1.3. Section 3.2, Reactor Vessel, of Attachment 4 to your submittal dated September 18, 2006, states that the upper shelf energy evaluation of the reactor pressure vessel is provided in Table 3-2, Hope Creek Upper Shelf Energy - 40 Year Life (32 EFPY). In Table 3-2, heat 10024/1 for the LPCI nozzle forging specifies a copper content of 0.14 percent. However, in the Hope Creek UFSAR, Appendix 5A, Table 5A-6, Heat Treatment and Chemical, Mechanical Properties of Nozzle Material, specifies a copper content of 0.15, while the NRC Reactor Vessel Integrity Database (RVID) specifies a copper content of 0.35 percent. In order for the NRC staff to verify the upper shelf energy evaluation, confirm the copper content of heat 10024/1 for the LPCI nozzle forging, and the basis for the copper content determination. Include a revised upper shelf energy evaluation, if necessary.

1.4 Section 10.7, Plant Life, of Attachment 4 to your submittal dated September 18, 2006, identifies irradiation-assisted stress corrosion cracking (IASCC) as a degradation mechanism influenced by increases in neutron fluence. The licensee also stated that it has a procedurally controlled program that is consistent with the BWRVIP issued documents for the augmented nondestructive examination of selected reactor vessel internal components (core spray piping, core spray spargers, core shroud and core shroud supports, jet pumps and associated components, top guide, lower plenum, vessel ID (inner diameter) attachment welds, and feedwater sparger) in order to ensure their continued structural integrity. In addition, only two components, the top guide and the shroud, are predicted to exceed the BWRVIP-26 threshold fluence level of 5 x 1020 n/cm2 (E > 1 MeV). This section indicates that the current inspection strategy for reactor internal components is expected to be adequate to manage any potential effects of EPU. Based on this, provide the following:

a) Confirm that the core plate, in-core flux monitoring guide tubes, and control rod guide tubes were considered in the determination of which components exceed the BWRVIP-26 threshold fluence level and become susceptible to cracking due to IASCC.

b) For each vessel internals component that exceeds the IASCC threshold, clarify the current inspection program to be utilized in managing IASCC of the component. Identify the scope, sample size, inspection method, frequency of examination and acceptance criteria for the inspection programs.

c) What BWRVIP documents are credited for these inspections? List any deviations or exceptions to these documents.

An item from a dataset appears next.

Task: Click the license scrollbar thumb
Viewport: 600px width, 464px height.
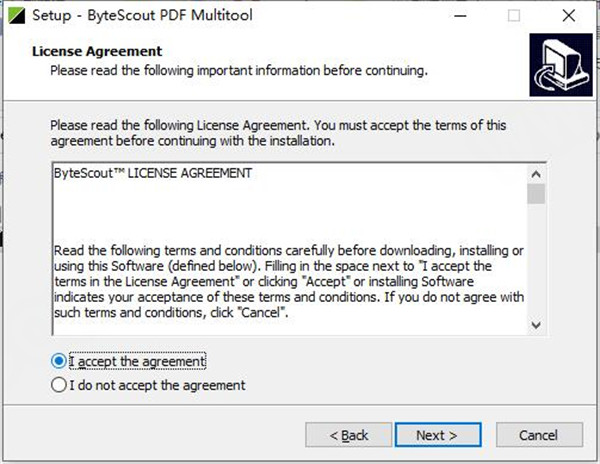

1.5 Section 10.7 of the Attachment 4 to the licensees letter dated September 18, 2006, indicates Hope Creek injects hydrogen in the primary system for intergranular stress corrosion cracking (IGSCC) mitigation in the recirculation piping. Reactor water chemistry conditions are maintained consistent with Electric Power Research Institute (EPRI) and established industry guidelines. However, the NRC staff notes that other reactor vessel internals may be susceptible to stress corrosion cracking (SCC) and IGSCC. Therefore, what are the other water chemistry conditions, or other mitigation strategies (i.e., BWRVIP guidelines) that are used to mitigate the potential for SCC and IGSCC for the internal components?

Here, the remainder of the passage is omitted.